[Opening Source records section]
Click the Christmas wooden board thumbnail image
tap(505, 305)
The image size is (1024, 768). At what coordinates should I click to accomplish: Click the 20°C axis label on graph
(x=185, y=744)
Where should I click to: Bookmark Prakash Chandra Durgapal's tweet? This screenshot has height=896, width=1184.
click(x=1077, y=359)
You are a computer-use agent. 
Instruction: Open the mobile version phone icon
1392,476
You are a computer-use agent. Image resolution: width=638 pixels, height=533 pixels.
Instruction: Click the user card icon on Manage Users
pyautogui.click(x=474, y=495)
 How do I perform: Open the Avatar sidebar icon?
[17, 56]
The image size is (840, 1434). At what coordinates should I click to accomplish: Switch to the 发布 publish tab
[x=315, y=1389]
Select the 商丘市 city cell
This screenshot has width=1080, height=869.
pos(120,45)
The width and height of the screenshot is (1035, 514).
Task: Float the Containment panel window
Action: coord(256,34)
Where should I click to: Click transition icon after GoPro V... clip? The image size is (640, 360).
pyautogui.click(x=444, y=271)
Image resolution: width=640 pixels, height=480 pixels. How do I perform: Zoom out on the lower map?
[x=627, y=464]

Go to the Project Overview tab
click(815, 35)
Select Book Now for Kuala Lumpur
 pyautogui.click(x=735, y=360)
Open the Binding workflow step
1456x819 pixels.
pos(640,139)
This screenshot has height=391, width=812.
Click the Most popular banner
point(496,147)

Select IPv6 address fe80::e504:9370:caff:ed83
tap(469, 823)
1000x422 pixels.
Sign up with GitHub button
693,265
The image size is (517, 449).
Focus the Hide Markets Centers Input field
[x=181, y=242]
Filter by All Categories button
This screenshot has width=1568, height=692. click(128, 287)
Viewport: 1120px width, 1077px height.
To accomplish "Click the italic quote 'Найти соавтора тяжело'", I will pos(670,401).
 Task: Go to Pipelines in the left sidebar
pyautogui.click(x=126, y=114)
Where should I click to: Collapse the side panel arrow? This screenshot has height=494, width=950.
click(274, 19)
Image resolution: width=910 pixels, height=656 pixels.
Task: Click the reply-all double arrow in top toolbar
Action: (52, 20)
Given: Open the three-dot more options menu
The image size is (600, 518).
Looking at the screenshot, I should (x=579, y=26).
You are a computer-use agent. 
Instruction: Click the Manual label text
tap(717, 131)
[Closing Source records section]
Reproduce each entry above without a single difference.

Reply to the task
Click the Christmas wooden board thumbnail image
tap(505, 305)
The image size is (1024, 768). At what coordinates should I click to accomplish: Click the 20°C axis label on graph
(x=185, y=744)
Where should I click to: Bookmark Prakash Chandra Durgapal's tweet? This screenshot has height=896, width=1184.
click(x=1077, y=359)
You are a computer-use agent. 
Instruction: Open the mobile version phone icon
1392,476
You are a computer-use agent. Image resolution: width=638 pixels, height=533 pixels.
Instruction: Click the user card icon on Manage Users
pyautogui.click(x=474, y=495)
 How do I perform: Open the Avatar sidebar icon?
[17, 56]
The image size is (840, 1434). At what coordinates should I click to accomplish: Switch to the 发布 publish tab
[x=315, y=1389]
Select the 商丘市 city cell
This screenshot has width=1080, height=869.
pos(120,45)
The width and height of the screenshot is (1035, 514).
Task: Float the Containment panel window
Action: coord(256,34)
Where should I click to: Click transition icon after GoPro V... clip? The image size is (640, 360).
pyautogui.click(x=444, y=271)
Image resolution: width=640 pixels, height=480 pixels. How do I perform: Zoom out on the lower map?
[x=627, y=464]

Go to the Project Overview tab
click(815, 35)
Select Book Now for Kuala Lumpur
 pyautogui.click(x=735, y=360)
Open the Binding workflow step
1456x819 pixels.
pos(640,139)
This screenshot has height=391, width=812.
Click the Most popular banner
point(496,147)

Select IPv6 address fe80::e504:9370:caff:ed83
tap(469, 823)
1000x422 pixels.
Sign up with GitHub button
693,265
The image size is (517, 449).
Focus the Hide Markets Centers Input field
[x=181, y=242]
Filter by All Categories button
This screenshot has width=1568, height=692. click(128, 287)
Viewport: 1120px width, 1077px height.
To accomplish "Click the italic quote 'Найти соавтора тяжело'", I will pos(670,401).
 Task: Go to Pipelines in the left sidebar
pyautogui.click(x=126, y=114)
Where should I click to: Collapse the side panel arrow? This screenshot has height=494, width=950.
click(274, 19)
Image resolution: width=910 pixels, height=656 pixels.
Task: Click the reply-all double arrow in top toolbar
Action: (52, 20)
Given: Open the three-dot more options menu
The image size is (600, 518).
Looking at the screenshot, I should (x=579, y=26).
You are a computer-use agent. 
Instruction: Click the Manual label text
tap(717, 131)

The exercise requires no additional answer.